Middle-of-the-road (if I can even call it that; is ten years middle-length? Is 25 old enough to have this discourse? Am I really in the middle of anything, or is this one long road that I’ve barely even began to cross?) love is one that we don’t often hear about, unless it’s under the context of staleness and boredom. Thankfully, for me, that hasn’t been the case. With my own tenure, ten years has felt like quite a long time and impossibly short, all at once.
While we might be collectively interested in relationship jump-starts, I’m in love with this mid-kindling. I wish we could all walk this path, taking in the sights and smelling all the late-bloomed roses: this amazing, complex, sturdy journey of middles. Sure—we’re young and in love, but we’re also seasoned and practiced. Delicious and dependable, plump and fragrant and so familiar.

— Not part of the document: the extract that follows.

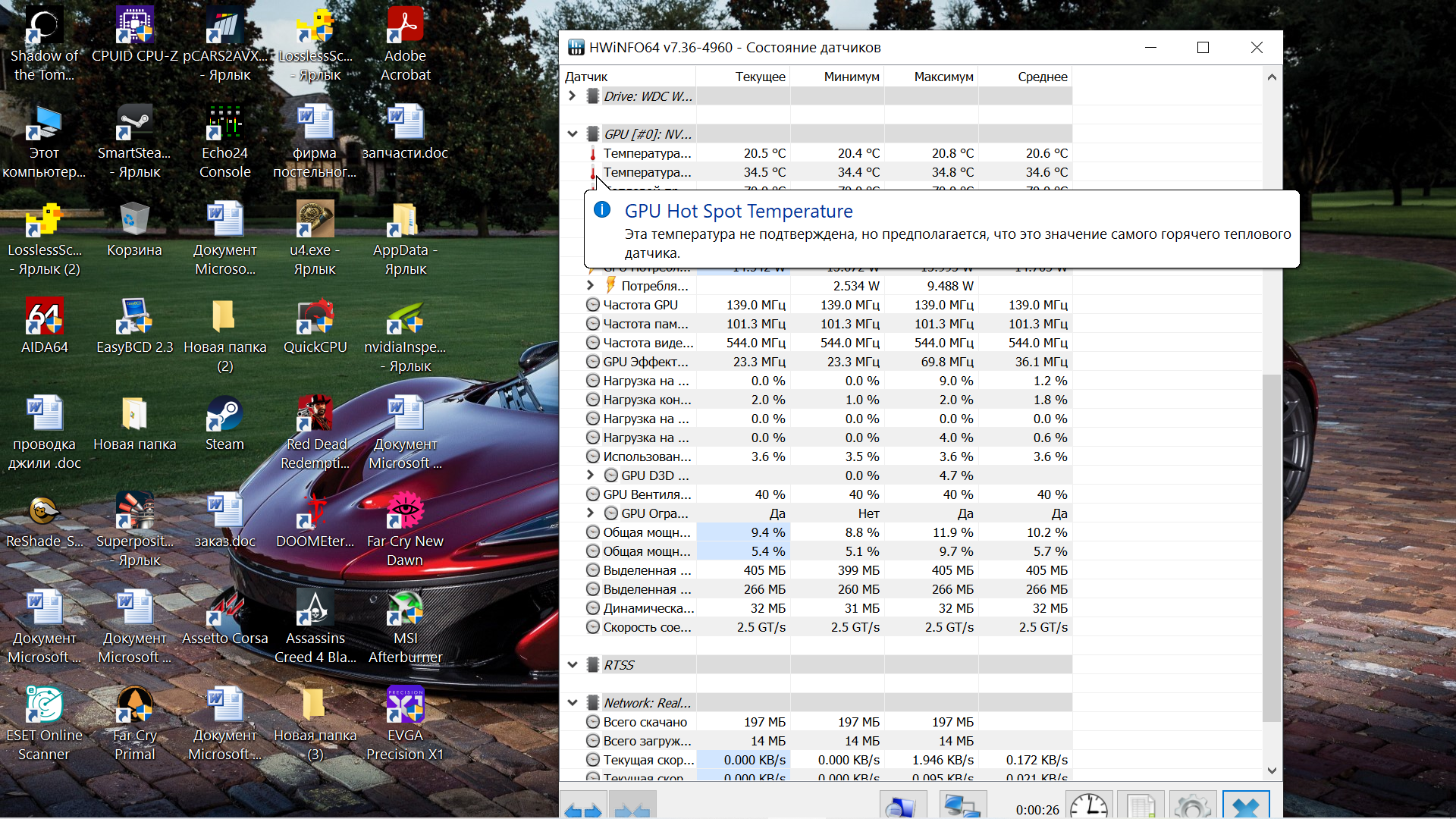Click the Текущее column header

tap(760, 77)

Some day, I might look back on this season of life and covet it the way we all tend to do with the earliest days. I hope I do, and that I remember the sweetness of surprise stops at the grocery store for my favorite kind of chocolate, that playful look I receive when I’m caught putting on Chad’s sweatpants, the need for skin-to-skin contact immediately before bed in order to sleep soundly, that delightful moment of relief when we both want to order food instead of cook.
I wonder: years later, will I remember the anxiety of waiting for Chad to let me know he made it safely to work on snowy mornings? The dozens of little thoughts and phrases that we exchange, taking on each other’s personalities and wearing them like a favorite pair of overalls? His hair that’s too long and covers his eyes and the way I say he needs a haircut, but I quietly and unapologetically love it anyway?

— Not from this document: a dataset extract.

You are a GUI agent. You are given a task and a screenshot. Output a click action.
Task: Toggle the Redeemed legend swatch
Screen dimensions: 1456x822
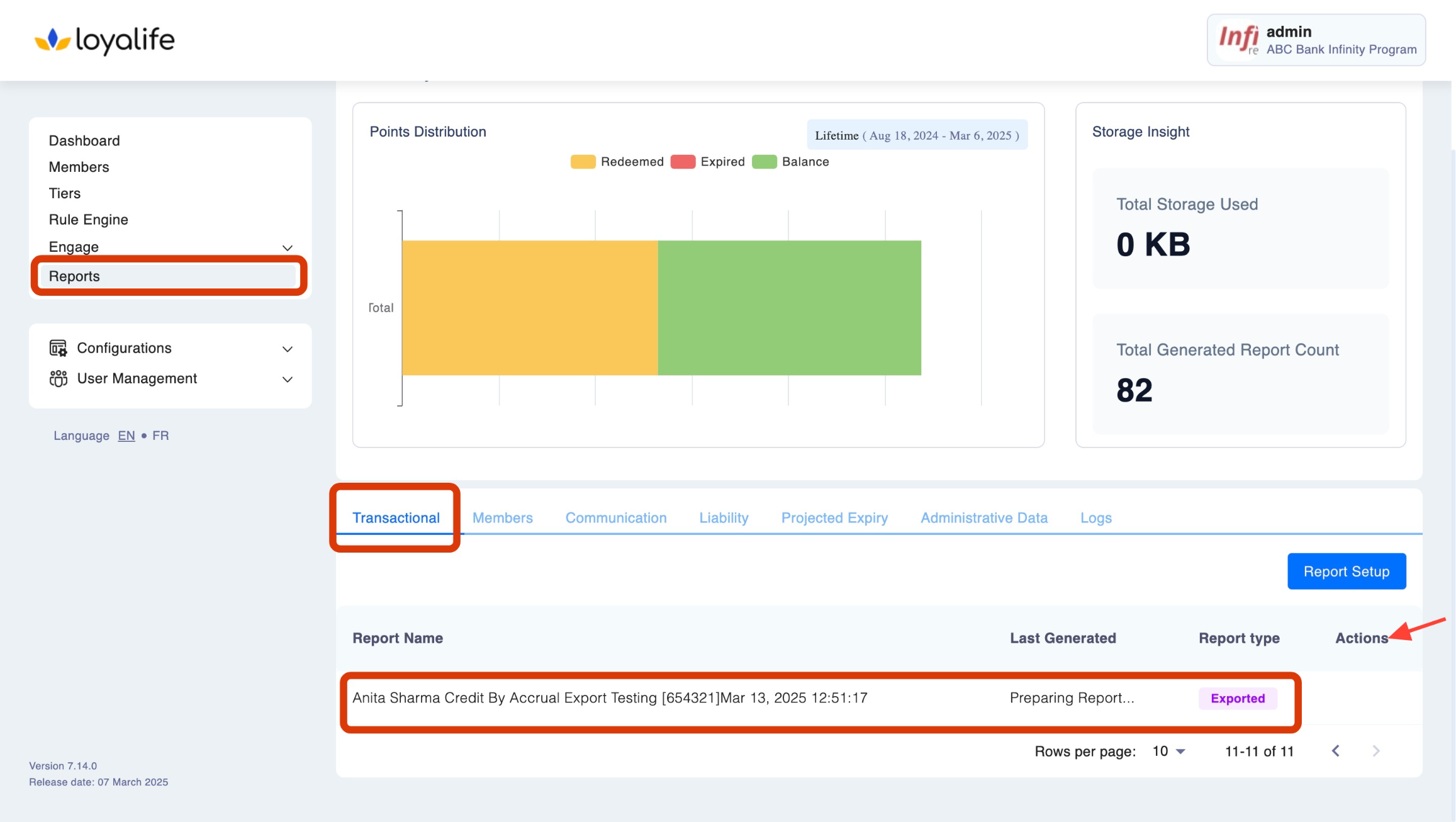pos(583,162)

Chad and I have an extensive catalogue of memories and experiences that we’ve shared, filed under “been there, done that.” We exchange quiet, smug looks and understanding glances and an entire lexicon of understanding just with eye contact. We share juicy gossip like a double-fisted handful of gummy bears, loving to share as much as we love to hoard.

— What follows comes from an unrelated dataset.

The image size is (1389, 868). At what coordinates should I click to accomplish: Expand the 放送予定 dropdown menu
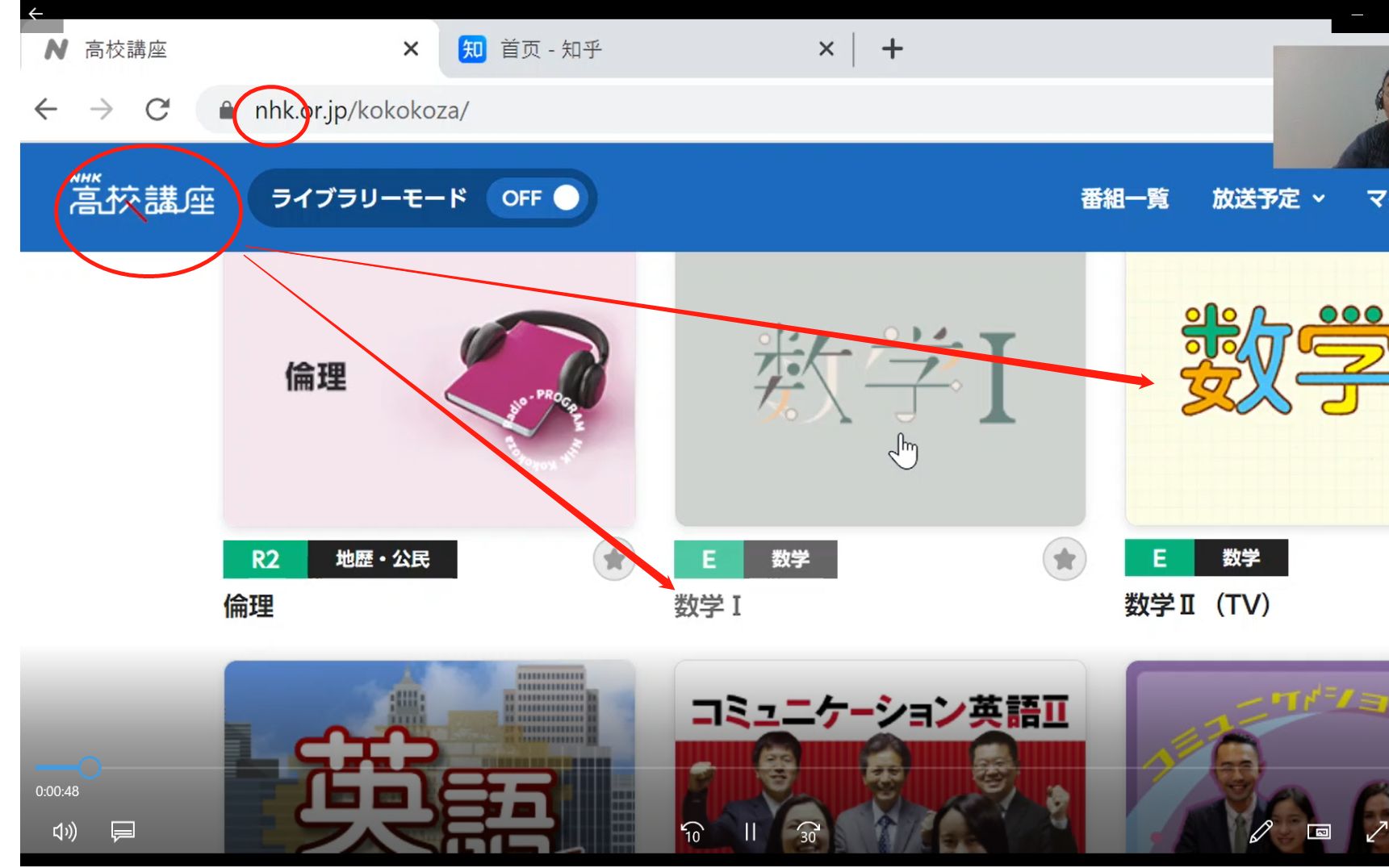(1267, 198)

We love new things too. New experiences drive us. We long for them, for travel and places and hikes and camping and plans that we have yet to make. When we get out and do things, we are happy and exhilarated and know that there’s no one else we’d rather adventure with. And that feeling of going home, after the excitement, is almost as tasty and fulfilling and delightful as the activity, even if we keep that between us.
Do you know the feeling, when you’re sad and crying and lamenting and retreating completely into your fears and you have this guttural instinct: I wish I were home? This season of love, many years deep, is knowing that Chad is my home and always will be. He’s the edge of the pool when I’m in too deep, when my hands grasp for safety. I could have never imagined this fine-tuned automation when I wrote my first love letters to him and thought love looked like “Woman Crush Wednesday” posts and flowers at my locker.
We might hear more about those beautiful firsts and initial journeys into love, but I promise to always shout about mine, regardless.
Happy (belated) Valentine’s Day to Chad. My tried and true, lovely and practiced, gorgeously seasoned husband. I love being stuck in the middle with you.